The Lumineers, a band whose popularity is skyrocketing, features two natives of Ramsey.

The Lumineers
From left, Jeremiah Fraites, Wesley Schultz and Neyla Pekarek of the Lumineers, whose hit, “Ho Hey,” has skyrocketed their popularity.
Photo by Scarlet Page.

Growing up in Ramsey, the Lumineers’ Jeremiah Fraites and Wesley Schultz had no shortage of musical competition.

“My graduating class, even three years below and three years above me, there was an astonishing amount of talent,” says Fraites, 28, who sings and plays drums and mandolin in the Lumineers. But it’s a safe bet that he and guitarist/vocalist Schultz are the only ones of their classmates currently on the Billboard Hot 100. The group’s jubilant, foot-stomping single “Ho Hey”—you may know it from a ubiquitous Bing commercial—is one of this year’s breakout hits, propelling the trio’s self-titled album to No. 11 on The Billboard 200 pop chart.
Fraites and Schultz formed the Lumineers nearly a decade ago, shortly after the drummer’s older brother, Josh, died of an overdose. They moved to New York to promote their front-porch rock. But that was before the breakthrough success of similar acoustic rock acts such as Mumford & Sons, the Avett Brothers and Of Monsters and Men.

Broke and hungry, the pair decided to move somewhere cheaper to focus on their music. They decided against going home to their parents’ basements in New Jersey. “If you start to fail, you can always go home,” says Fraites. Instead, they relocated to Denver in 2009—where they added cellist Neyla Pekarek. “That lit a fire under us to make [music] into a self-sustaining thing.”

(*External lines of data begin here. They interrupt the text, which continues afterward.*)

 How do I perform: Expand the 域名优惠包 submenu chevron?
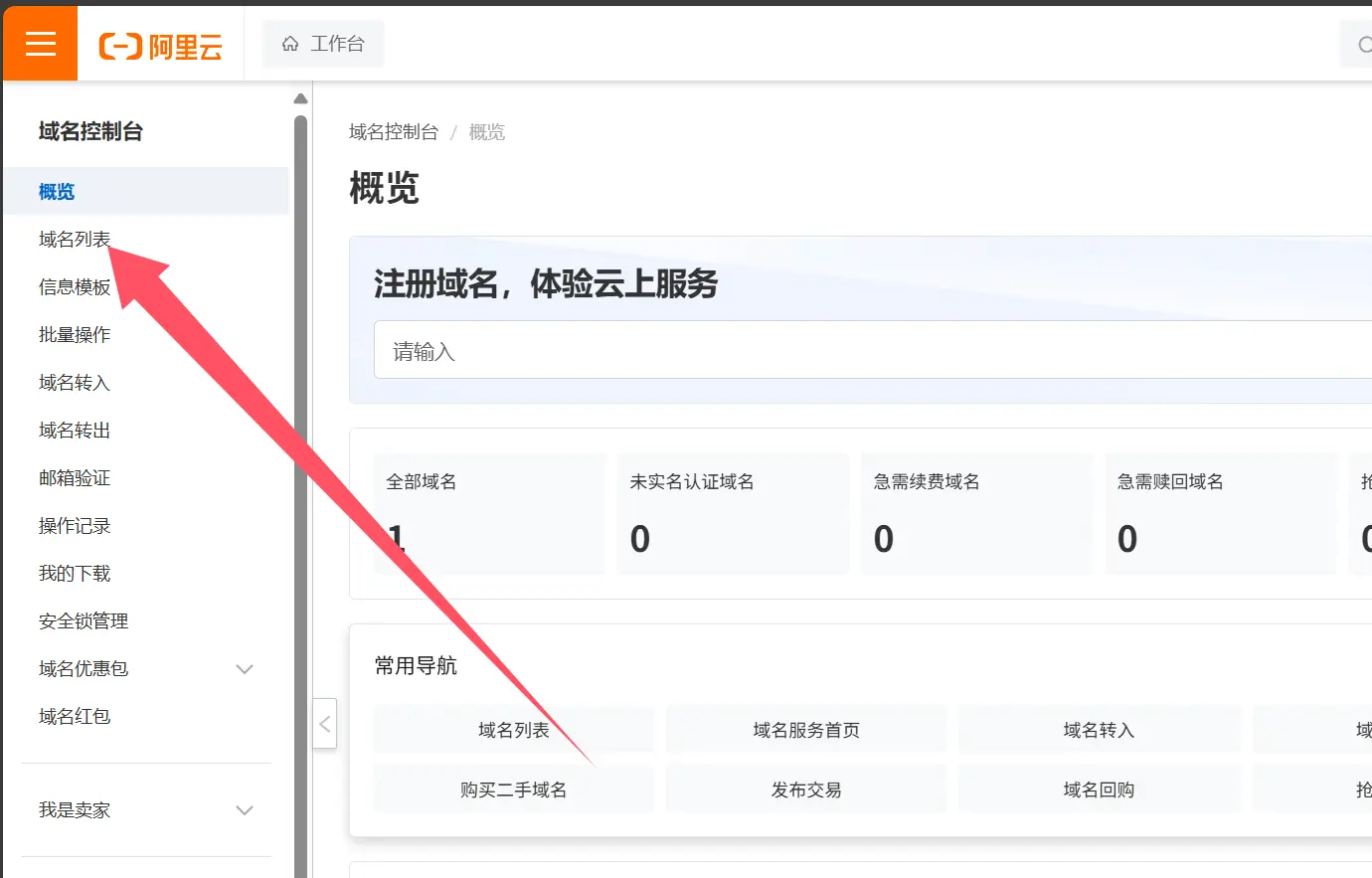pyautogui.click(x=245, y=669)
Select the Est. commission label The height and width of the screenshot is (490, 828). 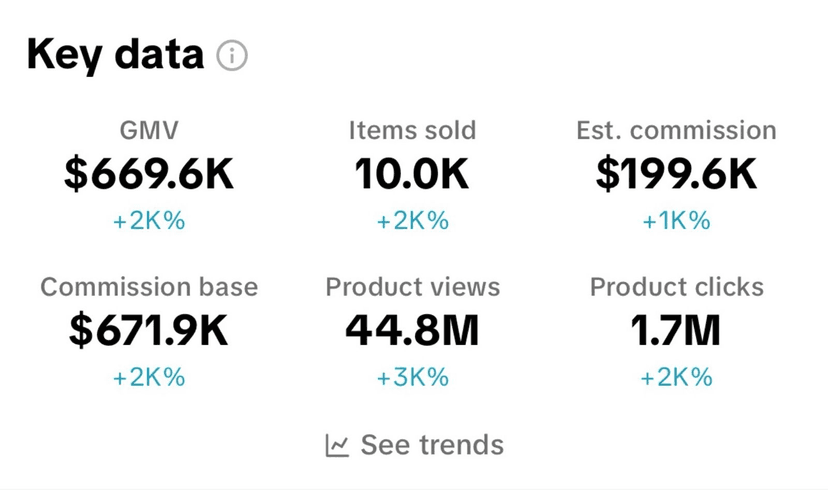676,130
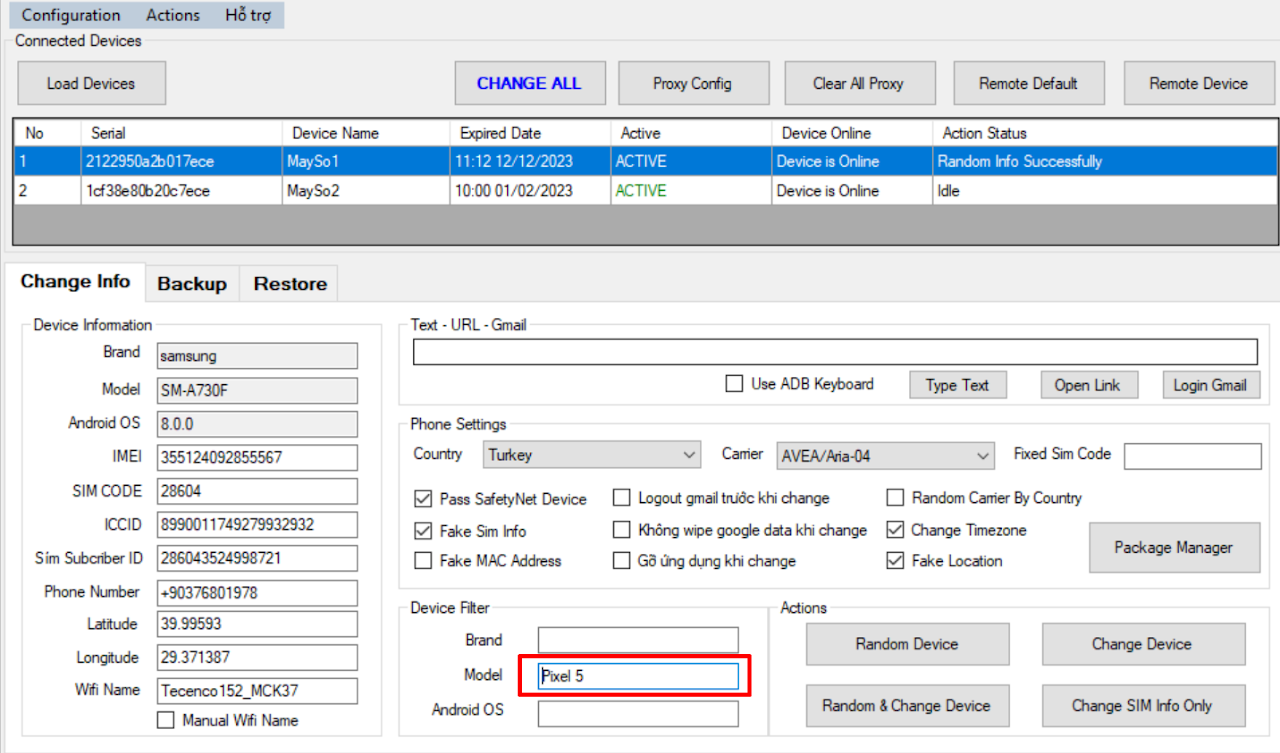Open Proxy Config
This screenshot has width=1280, height=753.
click(x=693, y=84)
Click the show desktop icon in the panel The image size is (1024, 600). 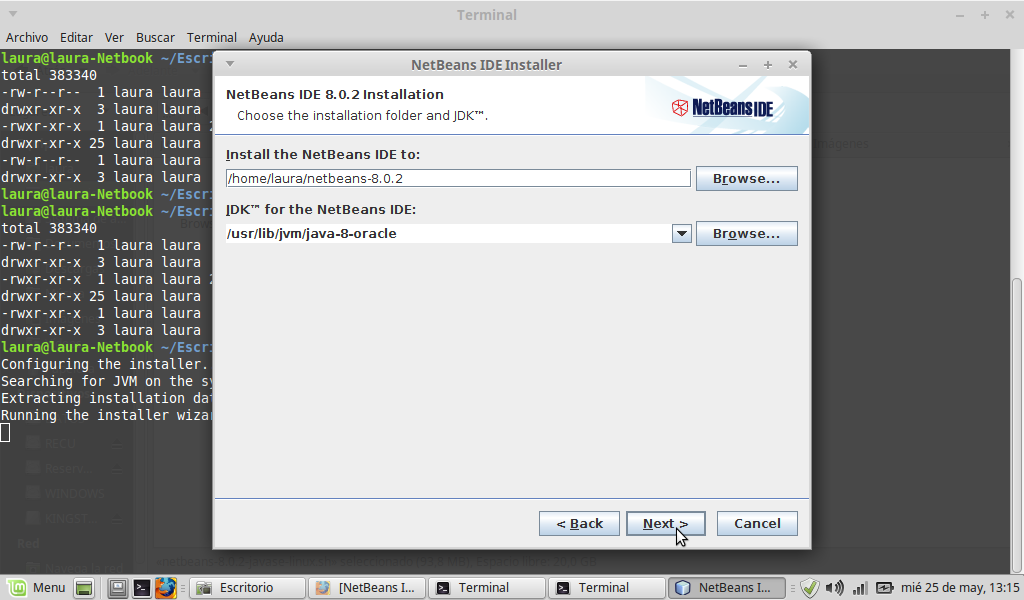click(x=85, y=588)
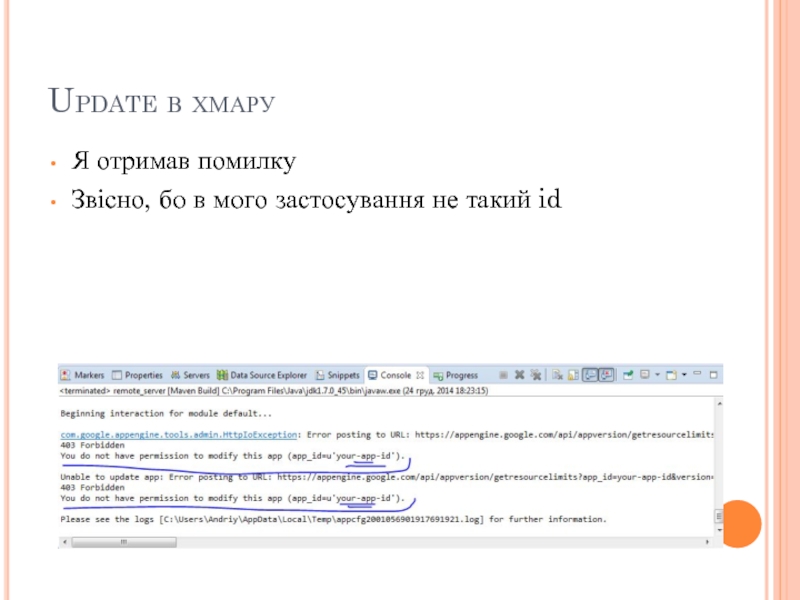Clear the console output
Viewport: 800px width, 600px height.
click(x=557, y=375)

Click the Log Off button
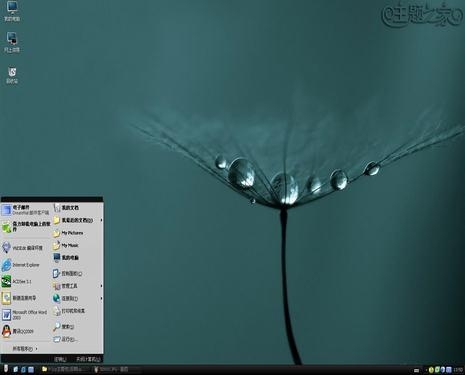(x=60, y=359)
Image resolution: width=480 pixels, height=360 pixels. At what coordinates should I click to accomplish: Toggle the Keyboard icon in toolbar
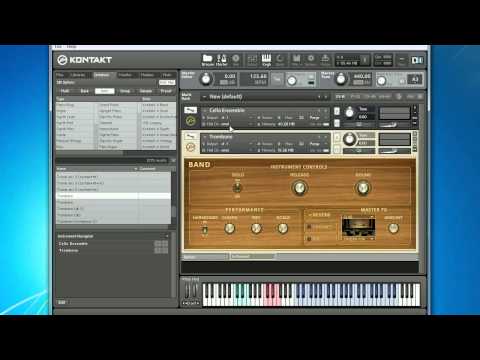pos(266,60)
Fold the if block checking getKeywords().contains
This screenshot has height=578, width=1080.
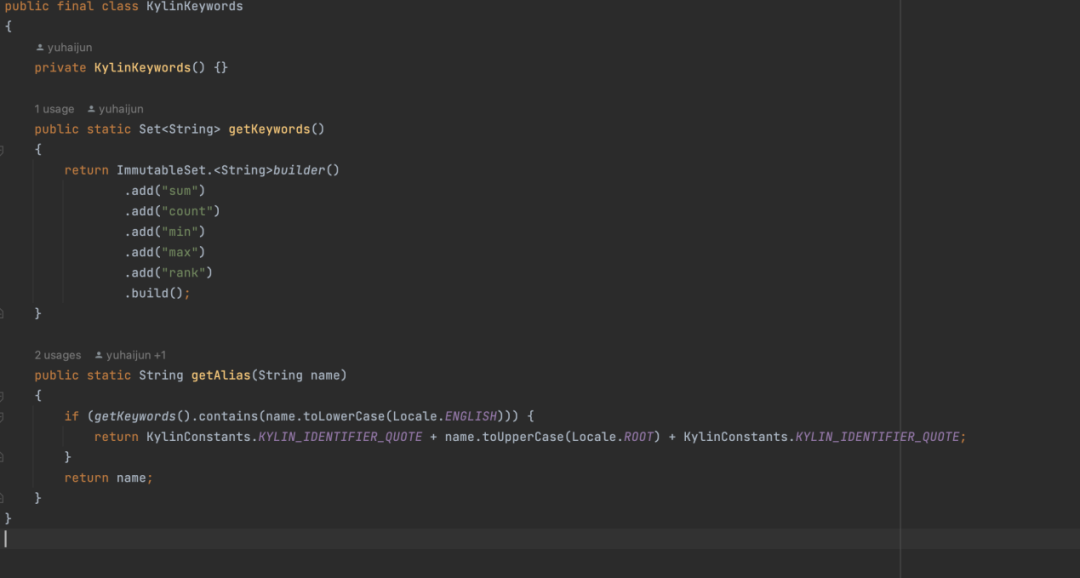tap(3, 416)
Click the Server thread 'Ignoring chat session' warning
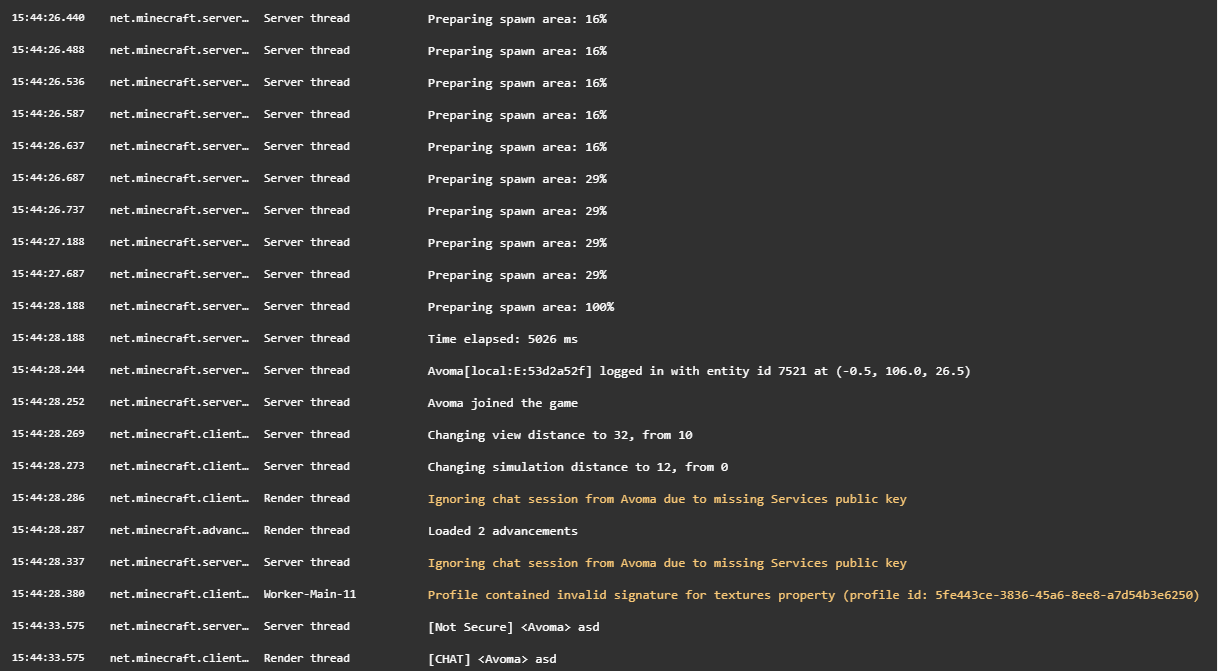Image resolution: width=1218 pixels, height=671 pixels. pyautogui.click(x=667, y=562)
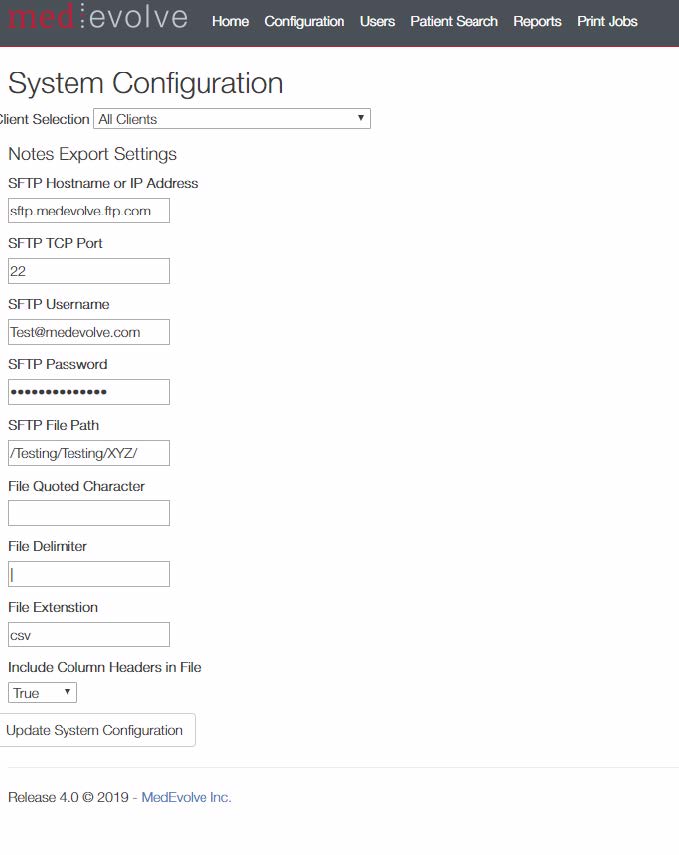The height and width of the screenshot is (855, 679).
Task: Select the SFTP Username field
Action: (89, 332)
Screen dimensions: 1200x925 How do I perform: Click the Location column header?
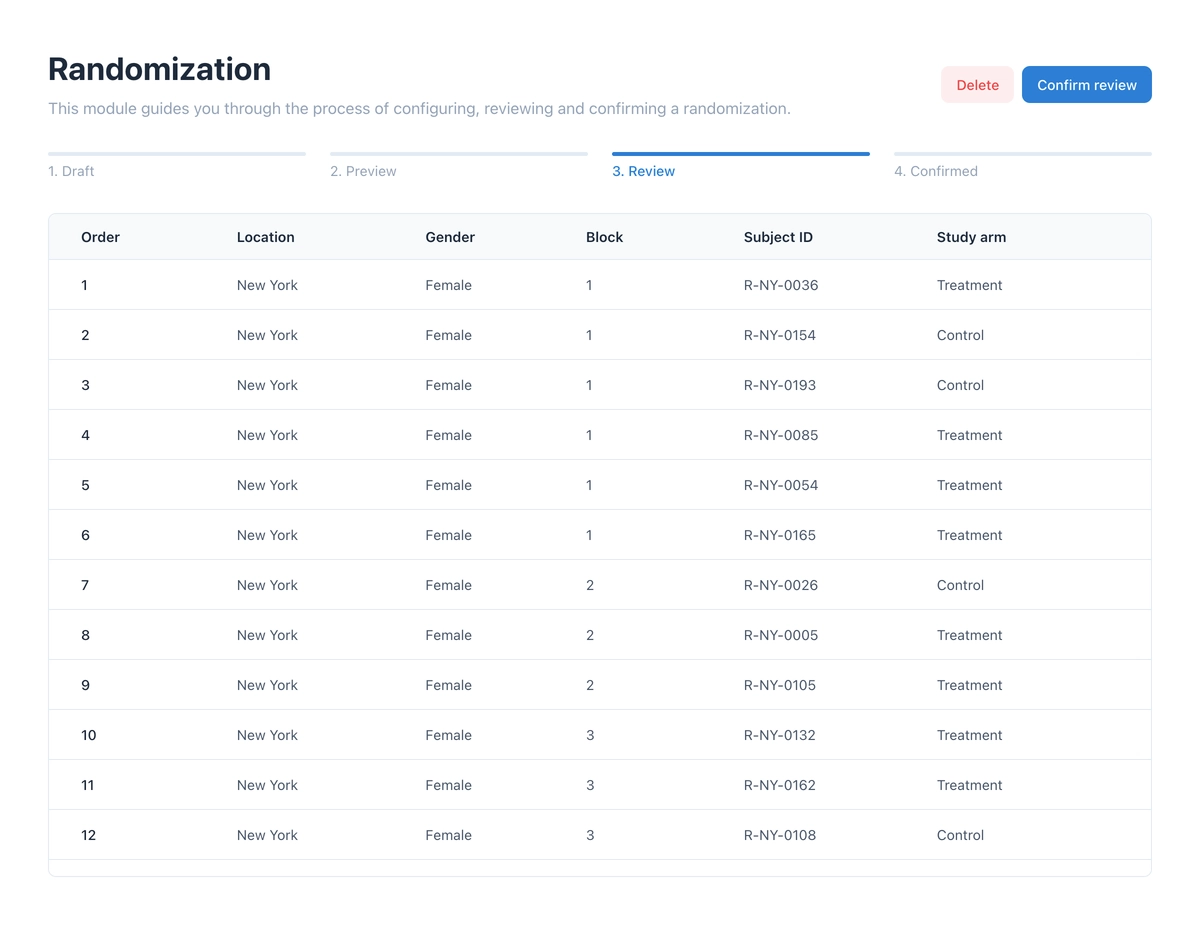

Fraites still chuckles about the trio’s first cross-country tour, playing to largely empty clubs and sleeping on friends’ floors. “It was crazy. We drove about 14,000 miles,” he says. “We lost a ton of money, but had a really good time.”

It was during those days that the band developed its rambunctious performing style, which often finds them mingling with the audience, standing on tables and switching instruments. At some of the early gigs, “the band members would outnumber the crowd,” Fraites says. “If no one was paying attention, we’d go out between the chairs and scream at people.”

These days, the crowds are larger and more attentive. The band has toured Europe and opened for acts such as Brandi Carlile and the Allman Brothers. “The strangest things happen now,” Fraites says. “A lot more people are eager to talk to us. We were out in the audience and someone was screaming, ‘Touch him! It’s the drummer.’ Pretty weird.”

The Lumineers will open for the Dave Matthews Band on December 21 at Barclays Center in Brooklyn and the following night at the Wells Fargo Center in Philadelphia.